Thailand’s Domestic Chaos, Cambodia’s Burden
From Cambodia’s perspective, the border conflict is less about territorial disputes and more about Thailand’s internal turmoil. The 2023 Thai election and 2024 dissolution of the Move Forward Party birthed a fragile Pheu Thai-military coalition, wielding nationalist rhetoric to unify a divided public. The military exploits border tensions to assert its relevance, while Paetongtarn’s government, reeling from ultra-nationalist pressure, deflects criticism by vilifying Cambodia.
The June 15 leaked call reveals this divide, with Paetongtarn criticising her military, yet publicly aligning with nationalist demands to avoid political fallout. Cambodia, pursuing ICJ arbitration, is cast as the aggressor to mask Thailand’s instability.
This dynamic imposes an unjust burden on Cambodia. Our defensive measures — deploying troops, threatening Thai import bans, enhancing surveillance and banning Thai media — are responses to Thailand’s aggression, not provocations. The June 18 Phnom Penh solidarity march, led by Deputy Prime Minister Hun Many, showcased national unity against Thai hostility, yet Thailand accused us of stoking nationalism.
Cambodia’s ICJ commitment, contrasted with Thailand’s refusal, exposes Thailand’s hollow claims of legality and peace. Our actions counter an aggressor who initiated violence and economic coercion, yet we bear the burden of de-escalation.
An Appeal for Clarity and Accountability
Debaters must uphold the highest standards of logic and evidence. Thailand’s fallacies — red herrings, contradictions, ad hominem attacks, strawman distortions and double standards — not only inflame tensions but also block resolution. The May 28 killing of an unarmed Cambodian soldier, unilateral border closures, utility threats and worker discrimination reveal Thailand’s aggressive intent, while its ICJ refusal betrays its claims of justice.
Cambodia’s defensive measures and pursuit of international arbitration embody a commitment to peace and legality, starkly contrasting Thailand’s deceit.

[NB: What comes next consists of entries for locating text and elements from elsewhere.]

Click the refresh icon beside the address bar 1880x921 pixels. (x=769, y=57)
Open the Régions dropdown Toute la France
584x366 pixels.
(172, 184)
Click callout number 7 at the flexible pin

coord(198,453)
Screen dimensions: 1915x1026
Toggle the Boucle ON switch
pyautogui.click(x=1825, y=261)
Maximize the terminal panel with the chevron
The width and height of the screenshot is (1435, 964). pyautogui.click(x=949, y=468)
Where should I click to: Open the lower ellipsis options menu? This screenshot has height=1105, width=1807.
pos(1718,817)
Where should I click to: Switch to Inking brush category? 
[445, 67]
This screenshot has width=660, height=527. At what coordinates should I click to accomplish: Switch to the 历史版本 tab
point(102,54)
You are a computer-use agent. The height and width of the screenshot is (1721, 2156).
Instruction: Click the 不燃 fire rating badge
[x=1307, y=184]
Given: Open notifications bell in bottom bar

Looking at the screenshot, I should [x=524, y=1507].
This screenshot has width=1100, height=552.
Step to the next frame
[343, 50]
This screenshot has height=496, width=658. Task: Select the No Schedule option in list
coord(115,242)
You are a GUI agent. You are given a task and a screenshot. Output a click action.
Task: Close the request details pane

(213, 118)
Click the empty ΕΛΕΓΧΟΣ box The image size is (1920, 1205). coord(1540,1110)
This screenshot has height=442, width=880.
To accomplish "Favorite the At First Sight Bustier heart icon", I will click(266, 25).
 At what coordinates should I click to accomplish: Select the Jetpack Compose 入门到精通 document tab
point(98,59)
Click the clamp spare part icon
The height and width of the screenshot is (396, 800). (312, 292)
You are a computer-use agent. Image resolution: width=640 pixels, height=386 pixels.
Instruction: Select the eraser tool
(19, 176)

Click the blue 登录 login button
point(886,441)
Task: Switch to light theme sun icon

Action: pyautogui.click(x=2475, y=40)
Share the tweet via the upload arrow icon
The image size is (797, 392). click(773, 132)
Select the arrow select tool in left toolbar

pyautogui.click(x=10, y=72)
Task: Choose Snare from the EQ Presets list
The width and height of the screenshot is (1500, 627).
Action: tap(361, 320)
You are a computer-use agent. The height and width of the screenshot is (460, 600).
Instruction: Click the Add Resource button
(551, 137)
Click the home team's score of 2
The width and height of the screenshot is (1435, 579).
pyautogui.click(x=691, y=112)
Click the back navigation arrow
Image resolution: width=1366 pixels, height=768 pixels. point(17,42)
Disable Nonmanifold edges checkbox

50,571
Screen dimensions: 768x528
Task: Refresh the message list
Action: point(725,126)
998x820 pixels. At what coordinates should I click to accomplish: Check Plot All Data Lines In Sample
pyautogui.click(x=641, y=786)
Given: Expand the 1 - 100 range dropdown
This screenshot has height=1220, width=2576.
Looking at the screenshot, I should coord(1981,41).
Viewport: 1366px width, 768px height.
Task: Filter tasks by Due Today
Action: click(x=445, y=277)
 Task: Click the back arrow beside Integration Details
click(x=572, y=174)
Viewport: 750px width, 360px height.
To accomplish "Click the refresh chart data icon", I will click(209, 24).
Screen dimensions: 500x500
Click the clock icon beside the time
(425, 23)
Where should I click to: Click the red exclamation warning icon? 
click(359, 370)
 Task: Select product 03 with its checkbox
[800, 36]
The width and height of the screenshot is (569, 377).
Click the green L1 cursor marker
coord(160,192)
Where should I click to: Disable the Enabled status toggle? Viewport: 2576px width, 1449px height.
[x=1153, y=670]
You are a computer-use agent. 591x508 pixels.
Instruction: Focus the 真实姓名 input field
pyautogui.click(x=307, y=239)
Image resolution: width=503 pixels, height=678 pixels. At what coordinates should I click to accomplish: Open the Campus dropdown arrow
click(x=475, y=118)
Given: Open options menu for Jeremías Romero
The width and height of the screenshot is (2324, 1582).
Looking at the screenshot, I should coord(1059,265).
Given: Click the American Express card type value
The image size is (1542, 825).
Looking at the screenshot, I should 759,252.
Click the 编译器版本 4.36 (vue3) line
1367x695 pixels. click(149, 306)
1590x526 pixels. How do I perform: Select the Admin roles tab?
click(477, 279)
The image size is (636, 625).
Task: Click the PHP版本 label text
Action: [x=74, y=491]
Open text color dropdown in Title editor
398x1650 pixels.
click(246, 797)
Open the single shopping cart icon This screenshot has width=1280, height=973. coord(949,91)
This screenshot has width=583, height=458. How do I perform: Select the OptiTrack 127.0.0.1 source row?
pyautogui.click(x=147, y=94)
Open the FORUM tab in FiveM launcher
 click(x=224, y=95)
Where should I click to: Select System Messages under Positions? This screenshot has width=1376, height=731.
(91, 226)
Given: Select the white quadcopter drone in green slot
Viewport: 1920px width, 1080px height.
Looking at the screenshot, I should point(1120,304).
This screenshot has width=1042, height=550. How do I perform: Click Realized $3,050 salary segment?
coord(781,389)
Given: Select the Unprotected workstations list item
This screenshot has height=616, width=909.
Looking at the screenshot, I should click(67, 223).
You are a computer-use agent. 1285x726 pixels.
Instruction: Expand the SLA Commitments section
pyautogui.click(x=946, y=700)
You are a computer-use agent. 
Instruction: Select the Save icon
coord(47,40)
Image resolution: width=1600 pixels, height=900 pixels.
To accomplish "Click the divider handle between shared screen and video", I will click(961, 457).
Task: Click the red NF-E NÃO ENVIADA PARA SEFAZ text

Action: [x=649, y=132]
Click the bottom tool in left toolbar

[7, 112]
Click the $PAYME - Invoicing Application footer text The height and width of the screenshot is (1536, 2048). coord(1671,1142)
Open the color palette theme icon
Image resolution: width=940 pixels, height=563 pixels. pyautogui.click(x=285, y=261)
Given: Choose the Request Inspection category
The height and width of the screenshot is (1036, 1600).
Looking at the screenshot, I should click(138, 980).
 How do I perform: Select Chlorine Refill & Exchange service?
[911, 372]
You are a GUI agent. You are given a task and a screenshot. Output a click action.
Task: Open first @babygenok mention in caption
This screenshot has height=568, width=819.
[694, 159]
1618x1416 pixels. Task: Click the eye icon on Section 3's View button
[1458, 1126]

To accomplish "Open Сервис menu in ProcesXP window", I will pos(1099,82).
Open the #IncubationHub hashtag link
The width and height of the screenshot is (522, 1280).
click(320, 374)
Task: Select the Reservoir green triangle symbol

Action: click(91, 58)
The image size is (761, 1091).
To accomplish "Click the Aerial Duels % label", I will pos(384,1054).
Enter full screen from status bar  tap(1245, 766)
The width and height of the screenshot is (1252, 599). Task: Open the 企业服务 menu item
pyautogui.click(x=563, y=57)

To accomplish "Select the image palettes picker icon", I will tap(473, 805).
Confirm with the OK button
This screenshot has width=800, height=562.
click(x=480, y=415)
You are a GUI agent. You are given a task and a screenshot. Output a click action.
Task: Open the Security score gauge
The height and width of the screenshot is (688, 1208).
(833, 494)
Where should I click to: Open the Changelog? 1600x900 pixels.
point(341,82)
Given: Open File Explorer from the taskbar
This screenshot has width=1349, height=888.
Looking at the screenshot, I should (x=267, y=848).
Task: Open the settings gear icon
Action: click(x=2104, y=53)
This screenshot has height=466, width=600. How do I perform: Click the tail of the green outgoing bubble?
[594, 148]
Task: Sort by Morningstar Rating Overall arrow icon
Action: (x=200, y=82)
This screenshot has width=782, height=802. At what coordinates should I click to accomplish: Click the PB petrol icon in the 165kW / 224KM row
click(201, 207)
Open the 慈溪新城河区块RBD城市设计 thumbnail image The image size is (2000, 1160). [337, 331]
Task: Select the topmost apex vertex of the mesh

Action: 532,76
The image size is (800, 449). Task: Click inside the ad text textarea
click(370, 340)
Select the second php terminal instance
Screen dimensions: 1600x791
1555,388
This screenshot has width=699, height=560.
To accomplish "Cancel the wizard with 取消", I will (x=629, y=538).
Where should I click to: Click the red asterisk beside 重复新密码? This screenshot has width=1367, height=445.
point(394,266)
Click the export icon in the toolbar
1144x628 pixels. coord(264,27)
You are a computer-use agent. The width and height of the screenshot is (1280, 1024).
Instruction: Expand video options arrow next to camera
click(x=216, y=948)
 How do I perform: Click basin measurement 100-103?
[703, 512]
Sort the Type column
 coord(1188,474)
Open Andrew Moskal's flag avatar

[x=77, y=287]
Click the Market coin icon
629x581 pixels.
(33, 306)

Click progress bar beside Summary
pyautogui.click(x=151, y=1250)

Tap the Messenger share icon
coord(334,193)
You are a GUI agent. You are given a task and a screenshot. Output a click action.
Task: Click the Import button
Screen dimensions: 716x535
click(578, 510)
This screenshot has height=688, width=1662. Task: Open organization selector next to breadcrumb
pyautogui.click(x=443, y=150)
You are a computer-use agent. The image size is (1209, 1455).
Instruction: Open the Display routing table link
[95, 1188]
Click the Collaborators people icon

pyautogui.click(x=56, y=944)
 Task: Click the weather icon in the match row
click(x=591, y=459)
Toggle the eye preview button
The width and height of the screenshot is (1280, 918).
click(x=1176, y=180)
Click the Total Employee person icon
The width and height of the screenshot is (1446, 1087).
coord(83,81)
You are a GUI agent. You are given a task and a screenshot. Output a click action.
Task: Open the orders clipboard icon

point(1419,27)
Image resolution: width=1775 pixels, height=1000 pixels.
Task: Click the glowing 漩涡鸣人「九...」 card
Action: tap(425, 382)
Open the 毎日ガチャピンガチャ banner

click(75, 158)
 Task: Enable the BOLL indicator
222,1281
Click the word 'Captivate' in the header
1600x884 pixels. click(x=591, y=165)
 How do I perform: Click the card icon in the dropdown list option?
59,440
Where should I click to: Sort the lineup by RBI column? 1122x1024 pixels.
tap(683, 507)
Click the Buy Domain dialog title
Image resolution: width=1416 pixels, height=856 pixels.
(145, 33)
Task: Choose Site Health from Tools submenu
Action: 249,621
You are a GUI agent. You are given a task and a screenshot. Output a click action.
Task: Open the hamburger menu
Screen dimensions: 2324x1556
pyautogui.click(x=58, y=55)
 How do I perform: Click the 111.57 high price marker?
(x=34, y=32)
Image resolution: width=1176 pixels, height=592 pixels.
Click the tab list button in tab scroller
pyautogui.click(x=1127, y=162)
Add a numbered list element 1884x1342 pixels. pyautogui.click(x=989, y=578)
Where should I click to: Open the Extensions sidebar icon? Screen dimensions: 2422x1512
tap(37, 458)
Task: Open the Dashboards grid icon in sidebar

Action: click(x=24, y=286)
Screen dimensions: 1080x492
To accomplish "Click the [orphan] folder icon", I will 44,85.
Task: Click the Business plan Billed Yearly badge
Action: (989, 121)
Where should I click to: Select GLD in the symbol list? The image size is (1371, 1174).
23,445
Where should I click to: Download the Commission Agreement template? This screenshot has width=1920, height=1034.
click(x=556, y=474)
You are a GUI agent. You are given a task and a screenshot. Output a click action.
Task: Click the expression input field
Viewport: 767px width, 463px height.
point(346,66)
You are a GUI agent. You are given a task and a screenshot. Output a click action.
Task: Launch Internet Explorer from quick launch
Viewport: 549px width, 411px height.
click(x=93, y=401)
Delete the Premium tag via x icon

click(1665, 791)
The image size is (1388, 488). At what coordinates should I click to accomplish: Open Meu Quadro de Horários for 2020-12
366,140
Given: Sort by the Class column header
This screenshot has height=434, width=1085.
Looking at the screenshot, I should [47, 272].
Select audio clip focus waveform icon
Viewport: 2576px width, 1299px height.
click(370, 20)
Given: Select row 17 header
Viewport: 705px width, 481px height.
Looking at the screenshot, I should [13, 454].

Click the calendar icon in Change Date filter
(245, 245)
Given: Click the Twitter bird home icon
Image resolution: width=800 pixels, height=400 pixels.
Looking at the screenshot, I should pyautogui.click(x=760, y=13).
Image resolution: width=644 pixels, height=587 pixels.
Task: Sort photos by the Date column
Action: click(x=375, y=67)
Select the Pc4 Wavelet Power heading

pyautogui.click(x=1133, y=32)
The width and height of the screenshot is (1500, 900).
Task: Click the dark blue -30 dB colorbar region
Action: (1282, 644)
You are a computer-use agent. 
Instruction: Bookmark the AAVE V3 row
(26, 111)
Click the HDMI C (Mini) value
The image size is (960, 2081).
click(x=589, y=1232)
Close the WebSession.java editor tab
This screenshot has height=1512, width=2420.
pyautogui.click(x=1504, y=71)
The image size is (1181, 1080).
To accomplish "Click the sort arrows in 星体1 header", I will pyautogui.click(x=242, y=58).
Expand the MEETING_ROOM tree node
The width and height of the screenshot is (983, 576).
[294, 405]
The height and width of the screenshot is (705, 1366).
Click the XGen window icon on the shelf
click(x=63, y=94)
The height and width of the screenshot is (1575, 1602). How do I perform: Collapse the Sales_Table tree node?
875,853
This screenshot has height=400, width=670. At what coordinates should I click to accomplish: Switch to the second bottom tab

For IISPP debaters, this conflict is a crucible for mastering critical analysis. By unmasking Thailand’s fallacies, we sharpen our advocacy, preparing to lead with clarity in complex debates. Cambodia demands a diplomatic resolution grounded in international law, not nationalist posturing.
Until Thailand confronts its internal divisions and engages honestly, the burden of de-escalation falls unjustly on us — but Cambodia stands unyielding, defending our sovereignty with evidence, logic and resolve. Our debaters must rise to this challenge, wielding reasoned arguments to hold Thailand accountable and champion a just resolution that honours Cambodia’s rights and dignity.
Cheng Ousa is the president of the Institute for International Studies and Public Policy (IISPP) Debate Society and a junior researcher at the Center for Southeast Asian Studies, Royal University of Phnom Penh. Mey Minith is the vice-president of the IISPP Debate Society, and a Junior Researcher at the Center for Southeast Asian Studies. The views and opinions expressed are their own.